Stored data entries
# # # # # # #

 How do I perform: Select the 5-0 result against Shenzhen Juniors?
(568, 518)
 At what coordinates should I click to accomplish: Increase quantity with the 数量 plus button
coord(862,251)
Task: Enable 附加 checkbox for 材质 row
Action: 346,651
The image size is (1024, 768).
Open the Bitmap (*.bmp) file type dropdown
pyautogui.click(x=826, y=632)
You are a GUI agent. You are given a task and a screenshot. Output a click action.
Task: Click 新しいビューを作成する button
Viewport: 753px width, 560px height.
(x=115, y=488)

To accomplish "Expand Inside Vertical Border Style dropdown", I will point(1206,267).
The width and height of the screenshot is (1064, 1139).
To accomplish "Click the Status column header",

# # # # # # #

If a line in the entries holds the string "screenshot", copy it.

You are a GUI agent. You are given a task and a screenshot. Output a click action.
The width and height of the screenshot is (1064, 1139).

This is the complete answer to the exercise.